Il les imagina en parka, en moufles et en cagoule, en train de déguster leur plat de spaghettis à la lueur des bougies. Essayez donc de réfléchir avec un pop-corn à la place du cerveau.

— Vous êtes chez vous, Romain. Recevez votre petite amie si cela vous chante.

— Merci, monsieur.

Arrivé devant l’entrée de l’hôpital, le docteur attrapa le sac contenant les affaires de Jean-Michel sur la banquette arrière et descendit.

— Merci de m’avoir accompagné. Bon courage pour votre journée. À ce soir.

« À ce soir… » Dans une vie normale, c’est ce que l’on dit à ses proches.

— Dites bonjour à M. Ferreira de ma part !

— Comptez sur moi.

77

— Comment vous sentez-vous ?

Jean-Michel tendit ses mains ridées vers Thomas, qui les prit dans les siennes.

— Je suis tellement content de vous voir, docteur. Enfin un visage connu.

— Vous avez meilleure mine qu’hier.

— Tant mieux. Je ne me souviens de rien. Je sais que j’ai dévissé l’ampoule, il y a eu un grand flash, et puis le vide complet. Cette fois, la décharge n’aura pas eu le même effet. Il y avait certainement quelque chose dans l’électricité…

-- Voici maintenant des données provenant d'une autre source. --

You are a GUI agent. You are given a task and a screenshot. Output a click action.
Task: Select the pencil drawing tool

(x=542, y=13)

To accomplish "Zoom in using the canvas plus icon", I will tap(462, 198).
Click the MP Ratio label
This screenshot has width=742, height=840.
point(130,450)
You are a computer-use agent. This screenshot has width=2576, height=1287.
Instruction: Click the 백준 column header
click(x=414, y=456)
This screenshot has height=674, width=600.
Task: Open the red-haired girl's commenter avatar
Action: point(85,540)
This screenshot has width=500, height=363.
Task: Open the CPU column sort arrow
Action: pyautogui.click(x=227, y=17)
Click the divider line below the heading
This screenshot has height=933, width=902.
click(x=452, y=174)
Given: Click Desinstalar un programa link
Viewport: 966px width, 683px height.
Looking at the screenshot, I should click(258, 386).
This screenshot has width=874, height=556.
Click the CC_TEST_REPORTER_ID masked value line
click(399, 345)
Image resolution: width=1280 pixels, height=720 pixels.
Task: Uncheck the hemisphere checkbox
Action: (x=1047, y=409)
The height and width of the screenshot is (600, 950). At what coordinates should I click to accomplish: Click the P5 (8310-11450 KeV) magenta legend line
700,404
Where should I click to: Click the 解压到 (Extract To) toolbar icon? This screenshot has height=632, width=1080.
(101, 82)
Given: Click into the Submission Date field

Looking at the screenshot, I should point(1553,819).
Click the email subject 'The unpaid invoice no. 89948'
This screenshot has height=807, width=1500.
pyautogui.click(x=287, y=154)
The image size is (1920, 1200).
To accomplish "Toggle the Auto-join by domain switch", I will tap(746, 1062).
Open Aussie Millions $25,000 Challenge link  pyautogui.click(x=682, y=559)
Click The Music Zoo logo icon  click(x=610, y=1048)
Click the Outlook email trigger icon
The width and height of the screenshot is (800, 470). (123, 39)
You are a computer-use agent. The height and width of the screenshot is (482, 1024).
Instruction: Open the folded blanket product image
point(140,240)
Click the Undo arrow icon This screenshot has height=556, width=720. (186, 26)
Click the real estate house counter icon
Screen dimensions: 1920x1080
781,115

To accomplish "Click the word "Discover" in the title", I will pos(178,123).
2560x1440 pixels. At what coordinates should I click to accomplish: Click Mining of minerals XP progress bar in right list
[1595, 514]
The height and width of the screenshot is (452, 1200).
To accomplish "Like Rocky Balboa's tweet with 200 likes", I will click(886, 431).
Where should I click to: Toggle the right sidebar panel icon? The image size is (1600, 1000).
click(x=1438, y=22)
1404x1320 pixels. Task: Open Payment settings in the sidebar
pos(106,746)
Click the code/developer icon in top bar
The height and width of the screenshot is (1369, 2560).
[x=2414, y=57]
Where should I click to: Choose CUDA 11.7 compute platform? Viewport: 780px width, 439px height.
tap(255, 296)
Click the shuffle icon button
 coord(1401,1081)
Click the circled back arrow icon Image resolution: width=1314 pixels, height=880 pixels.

— Vous avez eu beaucoup de chance. Vous auriez pu y rester. Vous devez me promettre de ne plus jamais recommencer.

— Même pas avec des piles ?

— Ni avec un panneau solaire. Rien. En aucune circonstance.

Le docteur approcha une chaise et prit place au chevet du rescapé.

— Tout le monde vous passe le bonjour. Même Romain vous salue. Chantal m’a expressément demandé de vous embrasser.

— Ils sont gentils. Vous les embrasserez fort de ma part. Ils me manquent. J’ai dû causer du souci à tout le monde. Vous voudrez bien m’en excuser auprès d’eux.

— Je n’ai prévenu ni votre femme, ni votre fils. J’ai pris sur moi de ne pas les inquiéter trop vite et d’attendre un peu.

— Vous avez bien fait.

M. Ferreira était différent. Peut-être la lumière de la chambre d’hôpital, peut-être le fait d’être habillé d’une tunique de malade vert pâle. Mais il n’y avait pas que cela. À bien y regarder, il avait perdu un peu de sa distance. Ses gestes étaient plus spontanés, moins cérémonieux. Cela se retrouvait jusque dans ses propos.